As an estate planning tool, some grandparents use the 529 Plans to make sure they are taking advantage of their annual gift tax exclusion, which in 2017 is $14,000/year/donee (receiver of the gift). If a grandparent chooses to set up a 529 Plan, he or she needs to set up a different account for each grandchild. Therefore, in 2017, a grandparent could gift $14,000 to each grandchild’s 529 Plan and none of these gifts would count toward the lifetime exclusion amount or require a gift tax return. Once invested, the money in the 529 Plan grows tax free.
The downside to the 529 Plan is that not every grandchild goes to college. If the funds are not used for Qualified Education Expenses, the one who set up the 529 Plan gets to choose who gets the money – themselves or their beneficiary (such as a grandchild). The one who gets the funds will be taxed (federal and state) at ordinary income tax rates and will have to pay a 10% penalty on the earnings (gains) portion because the funds were not used for Qualified Education Expenses. The principal portion (initial investment) is not subject to tax or penalty because the initial investment in a 529 Plan is made with post-tax dollars.
Some grandparents like the idea of the 529 Plan because the plans are revocable, and the grandparent can get his or her money back at any time. However, as noted above, if funds are simply returned to the investor and not used for Qualified Education Expenses, the person who withdraws the funds will have to claim the earnings portion on his or her tax return and pay a 10% penalty on the earnings.

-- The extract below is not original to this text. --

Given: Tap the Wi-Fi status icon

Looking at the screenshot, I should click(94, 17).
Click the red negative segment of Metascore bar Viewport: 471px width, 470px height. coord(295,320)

As an Elder Law practice, we also want to include a brief note about how investment in a 529 Plan might affect your ability to qualify for benefits that defray the cost of long term care. We are concerned not only about your estate plan and your grandchild’s future, but also about the rising cost and increasing number of regulations you will face should you or your spouse ever need long term care. Arkansas Medicaid will generally treat your 529 Plan accounts as “countable” assets should you ever apply for Medicaid to pay for your long term care. Because 529 Plans permit you to take the money back, those funds will be considered available to pay for your nursing home expenses and other medical expenses. If you are concerned about maximizing Medicaid eligibility you should discuss with an Elder Law attorney your desire to use 529 Plans. You may even wish to make someone else the owner of your 529 Plan accounts. If you establish the 529 accounts under your own name, and later transfer ownership of the account to someone else (or even use the account to pay for college expenses), your Medicaid eligibility may be restricted by the “look-back” rules, which cover 60 months prior to application for Medicaid.